Saturday, November 20, 2010


L'avantage d'un blog est de pouvoir faire des raccourcis et ne pas perdre trop de temps à faire de longs textes pour exprimer ses idées. Alors allons y dans le genre bref, mais percutant, sur le sujet "c'est quoi concrètement la fracture numérique ?"

Le tableau World Data montre de façon très claire le nombre l'importance des flux informatiques journaliers. "Almost everything we do is reduced to bits and sent through cables around the world at light speed. But just how much data are we generating? This is a look at just some of the massive amounts of information that human beings create every day."

Le tableau Digital Dump montre, lui, la face cachée de nos vies numériques, celle des déchets que nous exportons dans les pays pauvres. "As technology advances and we build more and more devices, the number of obsolete electronics in need of disposal is growing as well. The issue of global e-waste is a mounting concern. And as the problem piles up, many countries are finding it easiest to just ship their e-waste overseas."
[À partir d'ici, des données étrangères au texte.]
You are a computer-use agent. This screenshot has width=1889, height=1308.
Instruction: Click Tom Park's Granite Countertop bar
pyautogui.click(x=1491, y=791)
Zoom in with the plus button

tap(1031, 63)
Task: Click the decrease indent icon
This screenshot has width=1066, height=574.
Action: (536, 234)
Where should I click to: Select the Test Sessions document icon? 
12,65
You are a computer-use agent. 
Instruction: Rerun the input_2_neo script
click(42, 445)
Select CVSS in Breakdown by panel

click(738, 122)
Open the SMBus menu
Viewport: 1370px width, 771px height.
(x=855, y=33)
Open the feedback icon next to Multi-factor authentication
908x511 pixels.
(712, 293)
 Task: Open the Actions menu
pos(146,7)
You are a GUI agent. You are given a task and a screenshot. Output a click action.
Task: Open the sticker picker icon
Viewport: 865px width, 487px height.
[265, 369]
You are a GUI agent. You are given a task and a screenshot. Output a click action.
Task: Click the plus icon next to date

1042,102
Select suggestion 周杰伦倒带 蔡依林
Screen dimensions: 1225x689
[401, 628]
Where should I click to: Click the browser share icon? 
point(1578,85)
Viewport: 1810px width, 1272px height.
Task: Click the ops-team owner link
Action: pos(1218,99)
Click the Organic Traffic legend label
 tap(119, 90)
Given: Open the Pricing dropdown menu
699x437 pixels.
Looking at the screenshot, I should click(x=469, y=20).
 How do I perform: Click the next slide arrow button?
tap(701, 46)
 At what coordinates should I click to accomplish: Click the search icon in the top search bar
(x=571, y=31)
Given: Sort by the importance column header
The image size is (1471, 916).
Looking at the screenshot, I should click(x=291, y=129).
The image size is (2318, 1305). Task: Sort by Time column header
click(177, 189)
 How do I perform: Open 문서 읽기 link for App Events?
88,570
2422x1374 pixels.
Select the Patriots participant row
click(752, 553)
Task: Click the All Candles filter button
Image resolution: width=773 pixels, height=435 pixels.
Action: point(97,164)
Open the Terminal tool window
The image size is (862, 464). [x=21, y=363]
Les photos ci-dessous sont l'illustration du tableau ci-dessus. Elles sont extraites de la série Permanent Error réalisée par le sud-africain Pieter Hugo à Accra, la capitale du Ghana.

"The UN Environment Program has stated that Western countries produce around 50 million tons of digital waste every year. In Europe, only 25 percent of this type of waste is collected and effectively recycled. Much of the rest is piled in containers and shipped to developing countries, supposedly to reduce the digital divide, to create jobs and help people. In reality, the inhabitants of dumps like Agbogbloshie survive largely by burning the electronic devices to extract copper and other metals out of the plastic used in their manufacture. The electronic waste contaminates rivers and lagoons with consequences that are easily imaginable."

"The area, on the outskirts of a slum known as Agbogbloshie, is referred to by local inhabitants as Sodom and Gomorrah, a vivid acknowledgment of the profound inhumanity of the place. When Hugo asked the inhabitants what they called the pit where the burning takes place, they repeatedly responded: ‘For this place, we have no name’."